* [INSTRUCTIONS FOR THE TASK]: Would you return the entries below word for word?

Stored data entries
=== Section Start ===

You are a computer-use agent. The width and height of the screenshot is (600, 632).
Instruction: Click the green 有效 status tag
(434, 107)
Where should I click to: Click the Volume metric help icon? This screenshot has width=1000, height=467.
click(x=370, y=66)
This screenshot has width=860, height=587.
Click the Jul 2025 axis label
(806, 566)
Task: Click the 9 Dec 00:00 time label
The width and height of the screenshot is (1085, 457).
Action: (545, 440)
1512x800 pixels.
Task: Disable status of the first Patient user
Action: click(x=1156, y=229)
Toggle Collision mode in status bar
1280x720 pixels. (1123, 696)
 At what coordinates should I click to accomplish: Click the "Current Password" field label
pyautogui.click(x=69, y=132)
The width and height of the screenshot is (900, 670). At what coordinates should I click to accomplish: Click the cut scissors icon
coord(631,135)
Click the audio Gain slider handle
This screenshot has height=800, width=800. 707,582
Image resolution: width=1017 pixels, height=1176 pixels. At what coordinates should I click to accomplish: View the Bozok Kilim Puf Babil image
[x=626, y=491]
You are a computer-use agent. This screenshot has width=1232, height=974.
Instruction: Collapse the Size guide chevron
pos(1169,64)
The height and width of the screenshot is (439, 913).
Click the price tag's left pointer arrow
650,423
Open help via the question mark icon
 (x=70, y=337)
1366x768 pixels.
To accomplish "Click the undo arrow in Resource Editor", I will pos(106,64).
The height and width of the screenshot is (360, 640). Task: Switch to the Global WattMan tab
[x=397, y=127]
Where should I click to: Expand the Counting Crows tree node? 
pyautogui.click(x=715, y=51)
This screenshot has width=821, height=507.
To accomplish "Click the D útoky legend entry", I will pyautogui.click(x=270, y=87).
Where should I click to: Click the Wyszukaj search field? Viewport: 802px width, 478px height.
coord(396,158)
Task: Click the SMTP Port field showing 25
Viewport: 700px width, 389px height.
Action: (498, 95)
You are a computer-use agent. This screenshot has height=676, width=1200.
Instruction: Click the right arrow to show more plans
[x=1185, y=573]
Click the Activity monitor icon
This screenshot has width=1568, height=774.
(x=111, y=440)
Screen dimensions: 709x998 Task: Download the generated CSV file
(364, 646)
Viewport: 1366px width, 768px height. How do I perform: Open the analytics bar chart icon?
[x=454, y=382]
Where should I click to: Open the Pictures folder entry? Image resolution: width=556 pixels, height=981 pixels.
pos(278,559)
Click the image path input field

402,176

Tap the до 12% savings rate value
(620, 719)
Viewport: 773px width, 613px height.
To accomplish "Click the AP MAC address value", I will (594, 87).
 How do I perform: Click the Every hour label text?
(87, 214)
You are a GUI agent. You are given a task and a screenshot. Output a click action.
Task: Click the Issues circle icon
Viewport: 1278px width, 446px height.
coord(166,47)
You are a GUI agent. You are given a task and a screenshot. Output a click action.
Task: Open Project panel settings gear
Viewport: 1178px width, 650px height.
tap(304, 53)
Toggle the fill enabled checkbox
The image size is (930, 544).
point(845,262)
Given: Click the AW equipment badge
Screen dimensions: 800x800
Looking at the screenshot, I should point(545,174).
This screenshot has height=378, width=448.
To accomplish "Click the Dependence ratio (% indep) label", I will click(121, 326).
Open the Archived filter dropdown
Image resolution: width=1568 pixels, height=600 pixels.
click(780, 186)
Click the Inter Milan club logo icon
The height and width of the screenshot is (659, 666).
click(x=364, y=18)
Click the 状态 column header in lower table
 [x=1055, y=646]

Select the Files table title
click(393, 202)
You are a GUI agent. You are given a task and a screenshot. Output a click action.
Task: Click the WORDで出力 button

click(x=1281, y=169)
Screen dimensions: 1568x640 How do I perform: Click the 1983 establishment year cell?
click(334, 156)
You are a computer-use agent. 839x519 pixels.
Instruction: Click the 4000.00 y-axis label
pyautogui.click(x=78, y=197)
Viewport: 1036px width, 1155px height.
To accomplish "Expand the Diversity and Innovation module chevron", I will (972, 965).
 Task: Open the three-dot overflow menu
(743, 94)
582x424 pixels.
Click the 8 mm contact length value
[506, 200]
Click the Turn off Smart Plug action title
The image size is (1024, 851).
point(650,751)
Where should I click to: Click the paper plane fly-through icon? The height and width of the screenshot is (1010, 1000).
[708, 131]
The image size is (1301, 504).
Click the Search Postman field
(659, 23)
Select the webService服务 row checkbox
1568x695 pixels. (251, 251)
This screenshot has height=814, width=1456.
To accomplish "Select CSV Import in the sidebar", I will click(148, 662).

=== Section End ===

* [RESULT OF THE EXERCISE]:
You are a computer-use agent. The width and height of the screenshot is (600, 632).
Instruction: Click the green 有效 status tag
(434, 107)
Where should I click to: Click the Volume metric help icon? This screenshot has width=1000, height=467.
click(x=370, y=66)
This screenshot has width=860, height=587.
Click the Jul 2025 axis label
(806, 566)
Task: Click the 9 Dec 00:00 time label
The width and height of the screenshot is (1085, 457).
Action: (545, 440)
1512x800 pixels.
Task: Disable status of the first Patient user
Action: click(x=1156, y=229)
Toggle Collision mode in status bar
1280x720 pixels. (1123, 696)
 At what coordinates should I click to accomplish: Click the "Current Password" field label
pyautogui.click(x=69, y=132)
The width and height of the screenshot is (900, 670). At what coordinates should I click to accomplish: Click the cut scissors icon
coord(631,135)
Click the audio Gain slider handle
This screenshot has height=800, width=800. 707,582
Image resolution: width=1017 pixels, height=1176 pixels. At what coordinates should I click to accomplish: View the Bozok Kilim Puf Babil image
[x=626, y=491]
You are a computer-use agent. This screenshot has width=1232, height=974.
Instruction: Collapse the Size guide chevron
pos(1169,64)
The height and width of the screenshot is (439, 913).
Click the price tag's left pointer arrow
650,423
Open help via the question mark icon
 (x=70, y=337)
1366x768 pixels.
To accomplish "Click the undo arrow in Resource Editor", I will pos(106,64).
The height and width of the screenshot is (360, 640). Task: Switch to the Global WattMan tab
[x=397, y=127]
Where should I click to: Expand the Counting Crows tree node? 
pyautogui.click(x=715, y=51)
This screenshot has width=821, height=507.
To accomplish "Click the D útoky legend entry", I will pyautogui.click(x=270, y=87).
Where should I click to: Click the Wyszukaj search field? Viewport: 802px width, 478px height.
coord(396,158)
Task: Click the SMTP Port field showing 25
Viewport: 700px width, 389px height.
Action: (498, 95)
You are a computer-use agent. This screenshot has height=676, width=1200.
Instruction: Click the right arrow to show more plans
[x=1185, y=573]
Click the Activity monitor icon
This screenshot has width=1568, height=774.
(x=111, y=440)
Screen dimensions: 709x998 Task: Download the generated CSV file
(364, 646)
Viewport: 1366px width, 768px height. How do I perform: Open the analytics bar chart icon?
[x=454, y=382]
Where should I click to: Open the Pictures folder entry? Image resolution: width=556 pixels, height=981 pixels.
pos(278,559)
Click the image path input field

402,176

Tap the до 12% savings rate value
(620, 719)
Viewport: 773px width, 613px height.
To accomplish "Click the AP MAC address value", I will (594, 87).
 How do I perform: Click the Every hour label text?
(87, 214)
You are a GUI agent. You are given a task and a screenshot. Output a click action.
Task: Click the Issues circle icon
Viewport: 1278px width, 446px height.
coord(166,47)
You are a GUI agent. You are given a task and a screenshot. Output a click action.
Task: Open Project panel settings gear
Viewport: 1178px width, 650px height.
tap(304, 53)
Toggle the fill enabled checkbox
The image size is (930, 544).
point(845,262)
Given: Click the AW equipment badge
Screen dimensions: 800x800
Looking at the screenshot, I should point(545,174).
This screenshot has height=378, width=448.
To accomplish "Click the Dependence ratio (% indep) label", I will click(121, 326).
Open the Archived filter dropdown
Image resolution: width=1568 pixels, height=600 pixels.
click(780, 186)
Click the Inter Milan club logo icon
The height and width of the screenshot is (659, 666).
click(x=364, y=18)
Click the 状态 column header in lower table
 [x=1055, y=646]

Select the Files table title
click(393, 202)
You are a GUI agent. You are given a task and a screenshot. Output a click action.
Task: Click the WORDで出力 button

click(x=1281, y=169)
Screen dimensions: 1568x640 How do I perform: Click the 1983 establishment year cell?
click(334, 156)
You are a computer-use agent. 839x519 pixels.
Instruction: Click the 4000.00 y-axis label
pyautogui.click(x=78, y=197)
Viewport: 1036px width, 1155px height.
To accomplish "Expand the Diversity and Innovation module chevron", I will (972, 965).
 Task: Open the three-dot overflow menu
(743, 94)
582x424 pixels.
Click the 8 mm contact length value
[506, 200]
Click the Turn off Smart Plug action title
The image size is (1024, 851).
point(650,751)
Where should I click to: Click the paper plane fly-through icon? The height and width of the screenshot is (1010, 1000).
[708, 131]
The image size is (1301, 504).
Click the Search Postman field
(659, 23)
Select the webService服务 row checkbox
1568x695 pixels. (251, 251)
This screenshot has height=814, width=1456.
To accomplish "Select CSV Import in the sidebar", I will click(148, 662).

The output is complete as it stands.